Tous ces efforts combinés permettent d'atteindre une réserve de marche de 96 heures pour une fréquence de 4hz alors que la montre propose une taille très raisonnable (38mm de diamètre). Une telle réserve de marche est intéressante car le propriétaire de la montre peut la laisser lors d'un week-end prolongé et la récupérer sans avoir besoin de la régler de nouveau ce qui est appréciable. Pour le reste du temps, c'est évidemment moins utile puisque le remontage quotidien demeure presque un rituel avec une montre aussi élégante et plaisante à manipuler.
Le mouvement 515DR est du point de vue visuel assez réussi avec des formes de ponts tarabiscotées mais non dénuées d'intérêt. Cependant, astucieusement, Breguet a escamoté quelques difficultés et j'aurais aimé trouver un ou deux angles franchement rentrants alors que la forme des ponts en était presque une invitation. Dommage de ne pas être allé jusqu'au bout des intentions. La décoration du mouvement, discrète et raffinée, colle parfaitement à l'esprit de la montre. Il n'y a donc aucun reproche à faire à ce niveau.
La réserve de marche, ou plutôt son indicateur, joue ensuite un rôle esthétique important. Il zèbre le cadran en dessinant un arc de cercle, telle une virgule, dans le quart supérieur droit. Alors que certaines marques seraient tombées dans le classicisme ennuyeux, la Breguet 5277 devient d'un coup plus excitante! Le 96 au bout de l'indicateur ne choque même pas. C'est un nombre intéressant composé de deux chiffres symétriques et qui se lit à l'endroit et à l'envers. C'est là toute la magie de Breguet: chaque élément pris indépendamment fleure bon le côté le plus traditionnel de l'horlogerie: les aiguilles bleuies à pomme évidée, le cadran en or guilloché avec le motif clous de Paris sur sa partie centrale, les chiffres romains... Et pourtant, elle ne fait nullement vieillotte et elle est même emprunte d'une certaine modernité grâce à l'asymétrie du cadran.
Le diamètre de 38mm peut sembler petit selon les standards d'aujourd'hui. Il est cependant parfait dans ce contexte. Tout d'abord, la lunette est extrêmement fine si bien que l'ouverture du cadran est similaire à celle de montres plus grandes. Ensuite, la 5277 étant relativement fine (8mm), un plus grand diamètre l'aurait déséquilibrée. Puis demeure l'incontournable contrainte de la taille propre du mouvement.

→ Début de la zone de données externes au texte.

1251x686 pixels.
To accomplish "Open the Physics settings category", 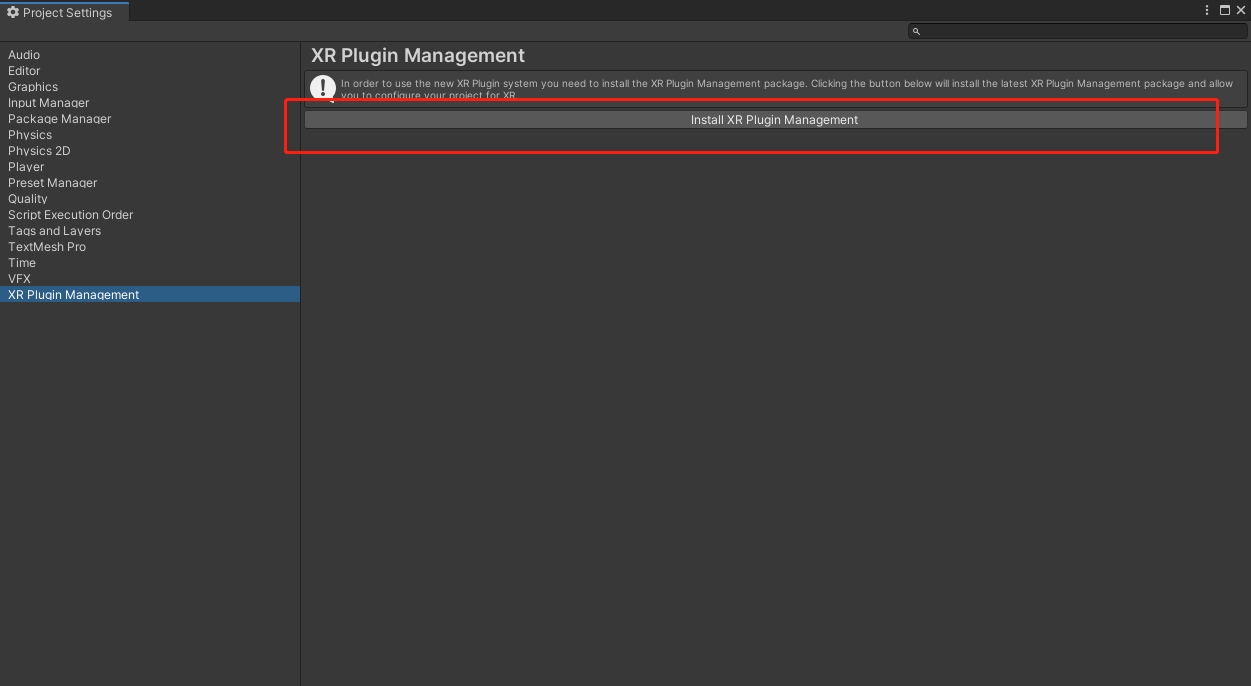I will tap(30, 135).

Avec ce diamètre, la présentation du cadran devient presque idéale et je sens bien que la position de l'axe de la trotteuse ne laisse par forcément beaucoup de marge pour un agrandissement sans risque de casser l'harmonie visuelle.

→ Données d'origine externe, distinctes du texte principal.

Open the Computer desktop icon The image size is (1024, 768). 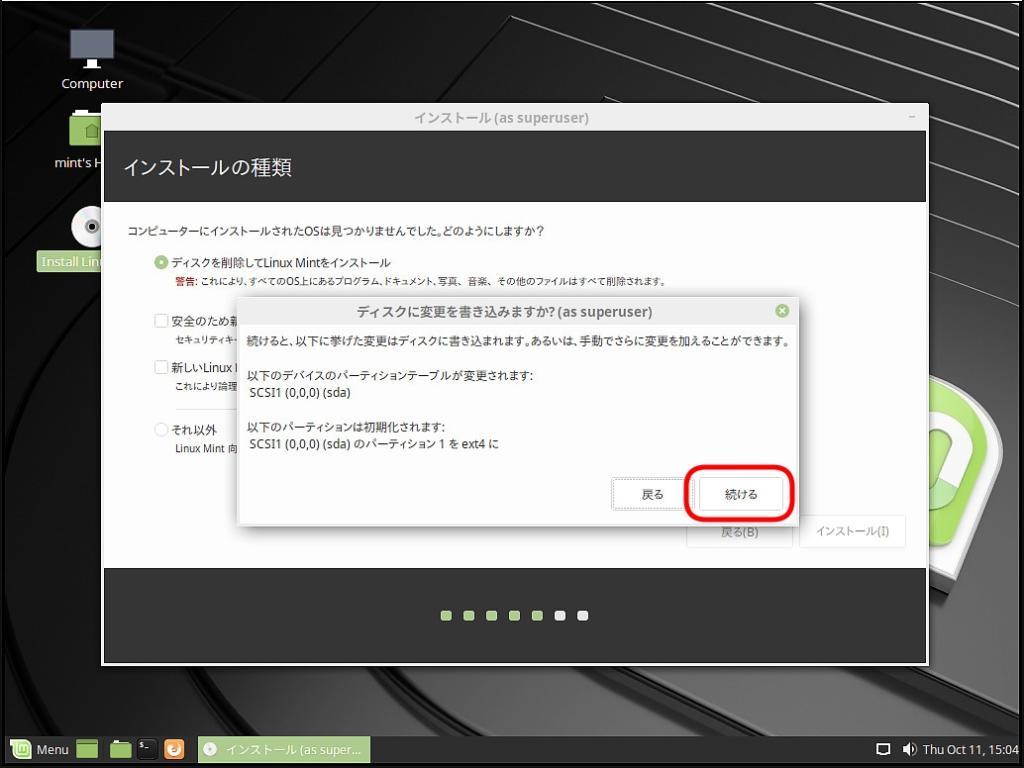click(92, 50)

La 5277, que ce soit en or rose ou en or gris, m'a beaucoup plu une fois mise au poignet. J'aime son cadran, l'absence de date, la virgule de la réserve de marche et le charme habituel du boîtier avec ses cannelures latérales. Comme évoqué précédemment, la taille perçue est supérieure au diamètre réel et j'ai très rapidement succombé à ses attraits convaincants. J'aurais certes apprécié un peu plus de risques au niveau de la découpe des ponts du mouvement mais au final, Breguet a réussi dans son entreprise: la 5277 est une montre simple, élégante sans être ennuyeuse et qui a en plus le bon goût de proposer une taille en cohérence avec sa destination.
Merci à l'équipe Breguet pour son accueil pendant la Foire de Bâle 2013.